→ Work request
In the material below, the lines to reproduce exactly are the one containing "Task: Click the sender name Sean Long" and all lines after it through the last.

→ Given information
:::
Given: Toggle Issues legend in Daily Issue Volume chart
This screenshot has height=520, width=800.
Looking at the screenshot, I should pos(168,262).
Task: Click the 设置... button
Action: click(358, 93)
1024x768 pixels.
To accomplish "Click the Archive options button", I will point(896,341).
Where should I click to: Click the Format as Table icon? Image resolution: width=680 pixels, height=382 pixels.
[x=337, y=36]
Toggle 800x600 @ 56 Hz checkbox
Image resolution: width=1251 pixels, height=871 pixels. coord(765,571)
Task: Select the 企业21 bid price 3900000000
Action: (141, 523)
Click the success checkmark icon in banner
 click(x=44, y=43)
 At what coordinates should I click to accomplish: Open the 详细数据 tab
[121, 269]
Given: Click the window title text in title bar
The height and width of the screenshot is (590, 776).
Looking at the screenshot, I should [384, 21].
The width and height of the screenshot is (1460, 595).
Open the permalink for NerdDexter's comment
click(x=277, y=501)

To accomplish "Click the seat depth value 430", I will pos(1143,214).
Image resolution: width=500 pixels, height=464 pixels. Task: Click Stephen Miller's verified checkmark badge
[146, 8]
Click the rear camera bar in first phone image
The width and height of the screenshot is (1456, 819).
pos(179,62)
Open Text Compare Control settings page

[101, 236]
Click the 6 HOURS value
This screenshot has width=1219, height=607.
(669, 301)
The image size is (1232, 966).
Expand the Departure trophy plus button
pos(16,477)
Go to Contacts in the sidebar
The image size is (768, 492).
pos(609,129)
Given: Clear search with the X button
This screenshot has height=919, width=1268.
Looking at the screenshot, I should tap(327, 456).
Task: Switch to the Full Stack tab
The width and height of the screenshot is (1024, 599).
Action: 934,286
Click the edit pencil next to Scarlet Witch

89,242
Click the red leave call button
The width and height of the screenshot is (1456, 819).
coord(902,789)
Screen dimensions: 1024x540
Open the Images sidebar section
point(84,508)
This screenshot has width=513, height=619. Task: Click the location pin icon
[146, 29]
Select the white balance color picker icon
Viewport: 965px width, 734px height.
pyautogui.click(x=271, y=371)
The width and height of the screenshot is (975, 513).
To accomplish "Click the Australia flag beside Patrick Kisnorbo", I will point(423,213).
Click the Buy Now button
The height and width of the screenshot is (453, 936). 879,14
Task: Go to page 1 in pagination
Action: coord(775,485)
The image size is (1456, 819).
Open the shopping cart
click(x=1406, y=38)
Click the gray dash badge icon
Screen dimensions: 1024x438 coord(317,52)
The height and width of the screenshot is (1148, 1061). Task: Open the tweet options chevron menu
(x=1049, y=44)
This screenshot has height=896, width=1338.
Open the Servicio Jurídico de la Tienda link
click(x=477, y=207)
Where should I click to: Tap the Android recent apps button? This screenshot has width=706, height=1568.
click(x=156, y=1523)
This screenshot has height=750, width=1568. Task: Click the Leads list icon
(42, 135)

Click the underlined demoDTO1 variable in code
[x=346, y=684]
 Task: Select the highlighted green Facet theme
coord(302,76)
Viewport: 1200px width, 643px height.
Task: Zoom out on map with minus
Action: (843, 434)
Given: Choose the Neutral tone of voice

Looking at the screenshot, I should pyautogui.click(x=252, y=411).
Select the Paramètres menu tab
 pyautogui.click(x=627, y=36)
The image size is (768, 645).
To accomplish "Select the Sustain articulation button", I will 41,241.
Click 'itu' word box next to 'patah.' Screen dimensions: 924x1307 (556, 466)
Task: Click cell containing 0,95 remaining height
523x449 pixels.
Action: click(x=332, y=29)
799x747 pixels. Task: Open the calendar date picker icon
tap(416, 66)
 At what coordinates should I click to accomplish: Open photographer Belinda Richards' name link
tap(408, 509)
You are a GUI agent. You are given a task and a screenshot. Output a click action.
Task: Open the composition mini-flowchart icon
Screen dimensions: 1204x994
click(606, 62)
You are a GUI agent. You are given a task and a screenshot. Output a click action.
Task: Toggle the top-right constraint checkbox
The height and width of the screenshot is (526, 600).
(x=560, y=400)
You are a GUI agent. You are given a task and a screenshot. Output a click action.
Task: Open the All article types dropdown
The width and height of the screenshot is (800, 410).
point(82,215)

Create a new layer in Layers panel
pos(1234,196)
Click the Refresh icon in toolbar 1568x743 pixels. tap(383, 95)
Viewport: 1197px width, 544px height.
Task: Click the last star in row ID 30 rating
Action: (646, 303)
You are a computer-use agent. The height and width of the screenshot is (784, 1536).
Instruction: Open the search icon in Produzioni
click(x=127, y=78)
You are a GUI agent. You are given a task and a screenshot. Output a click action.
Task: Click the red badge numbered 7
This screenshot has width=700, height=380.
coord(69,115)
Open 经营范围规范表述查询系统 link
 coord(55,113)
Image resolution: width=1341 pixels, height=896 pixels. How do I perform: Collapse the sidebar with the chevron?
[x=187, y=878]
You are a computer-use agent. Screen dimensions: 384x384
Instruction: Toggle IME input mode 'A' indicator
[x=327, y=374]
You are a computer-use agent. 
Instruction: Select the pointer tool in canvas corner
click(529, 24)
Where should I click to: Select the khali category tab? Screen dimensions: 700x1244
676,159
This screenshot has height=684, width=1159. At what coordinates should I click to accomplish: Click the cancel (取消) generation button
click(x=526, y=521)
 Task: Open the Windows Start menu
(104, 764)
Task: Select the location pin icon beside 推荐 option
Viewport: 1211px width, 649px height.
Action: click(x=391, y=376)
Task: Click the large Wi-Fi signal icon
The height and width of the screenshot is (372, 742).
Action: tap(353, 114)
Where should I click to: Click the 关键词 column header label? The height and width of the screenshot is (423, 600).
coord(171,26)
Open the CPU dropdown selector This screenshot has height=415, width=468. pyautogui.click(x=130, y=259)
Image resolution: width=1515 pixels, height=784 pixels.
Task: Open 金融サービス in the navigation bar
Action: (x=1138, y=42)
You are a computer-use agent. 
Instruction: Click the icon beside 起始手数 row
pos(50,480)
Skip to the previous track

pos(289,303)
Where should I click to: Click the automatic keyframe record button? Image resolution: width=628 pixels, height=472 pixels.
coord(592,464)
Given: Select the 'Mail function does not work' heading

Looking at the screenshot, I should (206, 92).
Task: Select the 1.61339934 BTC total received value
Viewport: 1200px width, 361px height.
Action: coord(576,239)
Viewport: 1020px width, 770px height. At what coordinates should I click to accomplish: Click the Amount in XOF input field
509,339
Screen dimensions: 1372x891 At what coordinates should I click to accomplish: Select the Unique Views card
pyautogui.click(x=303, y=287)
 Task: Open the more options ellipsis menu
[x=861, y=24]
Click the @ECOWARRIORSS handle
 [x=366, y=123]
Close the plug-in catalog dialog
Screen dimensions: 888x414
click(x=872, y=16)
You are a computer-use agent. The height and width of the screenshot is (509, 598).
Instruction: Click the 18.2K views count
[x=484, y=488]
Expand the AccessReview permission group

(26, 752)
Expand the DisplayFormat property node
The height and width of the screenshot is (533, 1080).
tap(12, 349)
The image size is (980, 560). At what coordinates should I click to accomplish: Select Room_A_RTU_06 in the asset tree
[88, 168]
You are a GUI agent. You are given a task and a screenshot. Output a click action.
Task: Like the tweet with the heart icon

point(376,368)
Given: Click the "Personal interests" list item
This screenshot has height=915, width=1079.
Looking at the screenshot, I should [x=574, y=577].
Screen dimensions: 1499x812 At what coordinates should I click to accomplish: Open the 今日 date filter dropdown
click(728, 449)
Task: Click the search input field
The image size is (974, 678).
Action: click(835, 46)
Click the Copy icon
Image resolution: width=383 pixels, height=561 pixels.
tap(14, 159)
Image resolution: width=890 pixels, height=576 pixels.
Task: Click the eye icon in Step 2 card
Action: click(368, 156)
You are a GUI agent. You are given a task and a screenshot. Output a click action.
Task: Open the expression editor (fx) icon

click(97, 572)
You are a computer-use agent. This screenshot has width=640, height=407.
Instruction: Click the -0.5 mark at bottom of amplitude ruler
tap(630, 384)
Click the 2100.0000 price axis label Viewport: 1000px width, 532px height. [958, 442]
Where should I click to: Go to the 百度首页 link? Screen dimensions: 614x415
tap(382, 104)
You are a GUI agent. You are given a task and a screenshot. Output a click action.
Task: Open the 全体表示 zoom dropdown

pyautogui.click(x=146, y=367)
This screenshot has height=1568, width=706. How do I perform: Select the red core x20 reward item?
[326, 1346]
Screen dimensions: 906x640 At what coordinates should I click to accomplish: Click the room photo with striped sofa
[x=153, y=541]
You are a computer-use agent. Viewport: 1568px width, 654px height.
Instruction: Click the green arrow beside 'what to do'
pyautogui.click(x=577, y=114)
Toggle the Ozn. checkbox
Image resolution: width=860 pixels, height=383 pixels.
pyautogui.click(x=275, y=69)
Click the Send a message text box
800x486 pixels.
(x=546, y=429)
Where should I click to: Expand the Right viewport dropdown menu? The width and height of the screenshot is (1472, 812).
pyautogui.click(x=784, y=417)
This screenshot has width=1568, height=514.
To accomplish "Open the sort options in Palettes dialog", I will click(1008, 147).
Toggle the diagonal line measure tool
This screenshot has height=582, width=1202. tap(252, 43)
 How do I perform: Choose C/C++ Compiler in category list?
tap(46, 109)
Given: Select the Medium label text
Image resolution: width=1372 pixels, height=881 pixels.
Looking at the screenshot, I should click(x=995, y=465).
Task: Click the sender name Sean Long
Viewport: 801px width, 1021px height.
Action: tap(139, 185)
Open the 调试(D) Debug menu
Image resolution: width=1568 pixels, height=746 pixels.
:::
→ Solution for this task
Task: Click the sender name Sean Long
Viewport: 801px width, 1021px height.
Action: tap(139, 185)
Open the 调试(D) Debug menu
Image resolution: width=1568 pixels, height=746 pixels.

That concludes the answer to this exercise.